Elenco attività
1. Nell'articolo su Conte e il Napoli, quanti milioni lordi in meno garantiscono De Bruyne e Lukaku?
2. Trascrivi il passo dell'articolo su Conte e il Napoli compreso tra "Tagli al monte ingaggi garantiti" e "tesoretto da reinvestire.", estremi inclusi, mettendo "gruzzolo" al posto di "tesoretto".

Testo
※ ※ ※

Conte può rimanere a Napoli, i calciatori stanno con lui
Repubblica scrive che Conte è scontento della comunicazione, De Laurentiis degli infortuni. Ma un accordo si può trovare. Sulla lista di sbarco De Bruyne, Lukaku, Meret e uno tra Lobotka e Anguissa

Cm Parma 12/04/2026 - campionato di calcio serie A / Parma-Napoli / foto Cristiano Mazzi/Image Sport nella foto: Antonio Conte
È davvero così sicura la separazione tra Conte e De Laurentiis? Ricordiamo sempre gli otto milioni netti (più o meno sedici lordi) che tengono uniti il Napoli e l’allenatore. Non sono bruscolini. La Nazionale ne offrirebbe decisamente meno. Ma non è solo questione di soldi, secondo Repubblica la linea della continuità è quella più probabile. Anche perché per Marco Azzi (giornalista di Repubblica) i calciatori stanno con l’allenatore e lo hanno ampiamente dimostrato nelle ultime due partite, soprattutto nella gara di sofferenza e sacrificio giocata a Como. Pareggio incredibilmente contestato dalla tifoseria quando poi la Juventus ha pareggiato in casa col retrocesso Verona e il Milan ha perso in casa del Sassuolo. Ormai gli anti-Conte gridano a ogni istante, ringalluzziti dal possibile ritorno di Sarri. La città è messa malissimo.
Tagli al monte ingaggi garantiti da De Bruyne, Lukaku, Meret e Lobo o Anguissa
Ma torniamo a Conte e De Laurentiis. I tagli al monte ingaggi, secondo Repubblica, non sono poi così difficili da trovare. De Bruyne e Lukaku garantiscono 25 milioni lordi in meno. Dovrebbero poi partire Meret e almeno uno tra Lobotka e Anguissa. Ci sarà un tesoretto da reinvestire.

※ ※ ※

Dati disponibili
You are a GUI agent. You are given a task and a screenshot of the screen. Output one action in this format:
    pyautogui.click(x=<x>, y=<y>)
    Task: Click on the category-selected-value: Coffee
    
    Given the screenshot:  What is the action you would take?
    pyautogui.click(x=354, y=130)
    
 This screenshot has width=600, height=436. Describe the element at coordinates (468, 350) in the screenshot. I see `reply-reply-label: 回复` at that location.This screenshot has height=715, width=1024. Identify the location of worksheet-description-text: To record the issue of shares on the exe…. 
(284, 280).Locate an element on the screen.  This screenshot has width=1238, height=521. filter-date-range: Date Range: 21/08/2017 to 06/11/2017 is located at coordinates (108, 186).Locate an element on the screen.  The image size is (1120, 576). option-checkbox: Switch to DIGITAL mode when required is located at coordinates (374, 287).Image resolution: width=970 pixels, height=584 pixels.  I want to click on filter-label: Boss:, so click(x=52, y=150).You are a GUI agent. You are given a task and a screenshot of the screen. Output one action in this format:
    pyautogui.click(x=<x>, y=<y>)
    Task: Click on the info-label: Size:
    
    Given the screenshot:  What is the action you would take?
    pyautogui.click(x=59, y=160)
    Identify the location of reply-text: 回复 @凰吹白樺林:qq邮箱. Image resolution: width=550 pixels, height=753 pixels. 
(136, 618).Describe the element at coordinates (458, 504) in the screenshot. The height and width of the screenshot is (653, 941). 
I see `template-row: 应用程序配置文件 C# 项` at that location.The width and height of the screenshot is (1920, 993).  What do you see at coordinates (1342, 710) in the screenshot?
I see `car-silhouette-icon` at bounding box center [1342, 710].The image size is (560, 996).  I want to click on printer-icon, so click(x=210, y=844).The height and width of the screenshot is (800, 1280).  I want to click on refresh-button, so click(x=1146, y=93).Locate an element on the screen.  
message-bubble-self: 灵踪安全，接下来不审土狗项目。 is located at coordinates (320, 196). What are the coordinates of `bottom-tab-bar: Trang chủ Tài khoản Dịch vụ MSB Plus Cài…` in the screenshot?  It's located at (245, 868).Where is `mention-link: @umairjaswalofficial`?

※ ※ ※

Risposte alle attività
1. 25 milioni lordi in meno.

2.
Tagli al monte ingaggi garantiti da De Bruyne, Lukaku, Meret e Lobo o Anguissa
Ma torniamo a Conte e De Laurentiis. I tagli al monte ingaggi, secondo Repubblica, non sono poi così difficili da trovare. De Bruyne e Lukaku garantiscono 25 milioni lordi in meno. Dovrebbero poi partire Meret e almeno uno tra Lobotka e Anguissa. Ci sarà un gruzzolo da reinvestire.